Tell me if this works for you. If not maybe some optimization in steps before can do the trick.

Br,
Ivan

2 Likes

Hello again,
Thank you for your proposition.
However, I cant upgrade my Knime 4.0 nor I cant find this node in my repository.
Do you have a solution in Java Snippet Row Filter or any other way ?

Hi there,

which version are you using then? Just out of the curiosity why can’t you upgrade KNIME? Version 4 is really nice…

Anyways I will take look at your flow and try to create an example workflow.

Br,
Ivan

1 Like

I am using Knime 3.7.2 and I cant update it yet as I am using SAP connector nodes. I

Thanks for your time :slight_smile:
BR,
Emine

Hi,
to get a clear picture of your data i have first two questions.

  1. Are Sender and Receiver for a Product and Month in 2018 always available or does the 2019 have new combinations?
  2. Does the file only contain data of the years 2018/2019?
1 Like

Hello,
to answer your
1.question : No we can have different combinations. That’s why I tried to create templates with all the possible combinations, however my data is big and there are 2M different combinations possible so it slowed down my workflow somehow.
2. question : It is a workflow that includes for now just 2018 and 2019 data.

Hi,
did you thougt about the use of the pivot node?

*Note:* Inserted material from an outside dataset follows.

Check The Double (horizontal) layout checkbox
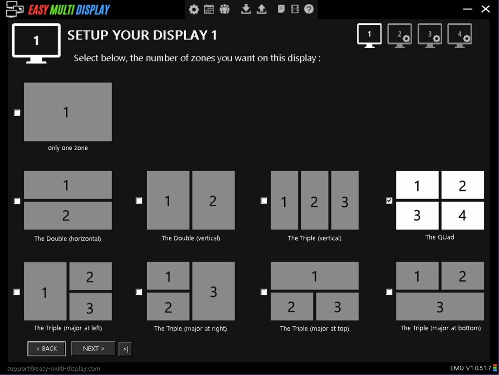 coord(17,200)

  • Group criteria: Sender, Receiver, Month, Product
  • Pivot Column: Year
  • Aggregation Column: Quantity
  • Aggregation mode: Sum and Count

The count give you the information of multiple entries for the same record.

2 Likes

Thank you or your answer Morpheus.
However, another obstacle is the fact that I have different years for the duplicating values as I join them I see the quantity of year 2018 on the 2019 line. So, unfortunately this wont bring me the solution :frowning:

BR,
Emine

Hello again, I found the solution.
A. First step is to split the data by year.
B. Afterwards by using 2 joiners (left outer join):

  • First joiner : Upper input for year 2019, lower input for 2018. Matching Sender Receiver and Product
  • Second joiner : Upper input year 2018, lower input for 2019. Matching Sender, Receiver and Product

C. Replacing the first joiner missing values with 0
D. Second joiner output should be filtered just non none matching rows with ? and then by using row filter, column rename (Changing the quantity column to quantity year ago)

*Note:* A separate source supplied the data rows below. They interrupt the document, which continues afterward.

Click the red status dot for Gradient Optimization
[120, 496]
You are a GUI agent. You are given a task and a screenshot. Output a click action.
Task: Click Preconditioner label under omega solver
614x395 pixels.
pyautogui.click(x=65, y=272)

E. Concatenate the result of D and C and you will have the data without duplicates.

BR,
Emine

1 Like

Hi @celik_e_4,

glad it got it working!

Regarding not updating there are SAP connector nodes available in 3.7.2 and not in 4.0.0.? :confused:

Br,
Ivan

1 Like

Hi Emine,
maybe my statement was not clear enough.
Using the pivot node you don’t need any joiner. Connect it directly to your source table.
After execution of the pivot node you should receive columns for each year. The uniques is guaranted by your key columns (grouping).

Refering to your last post the information should be not unique because your joins ignores the months.
The results should only be correct if you want the yearly information for receiver, sender and product. To get this data you have to aggregate your source table.

Br,
Hermann

3 Likes

Hello,
I don’t know a lot about the 4.0 version. However, IT team warned me not to do it yet because of this reason.

BR,
Emine

Hello Morpheus,
Sorry I forgot but I am joining by month as well the I checked ew points it seems correct.

thank you for your explanation. It works perfectly !!

BR,
Emine

1 Like

Hi there @celik_e_4,

just one more question about these SAP nodes. Do you maybe know if they are from EPAM?

Br,
Ivan

Hello Ivan,

I am sorry but I have no clue. It’s just because I had this warning from IT team that I should update it to 4.0 version.

BR,
Emine

Hi Emine,

no problem. Tnx anyways!

Br,
Ivan

This topic was automatically closed 7 days after the last reply. New replies are no longer allowed.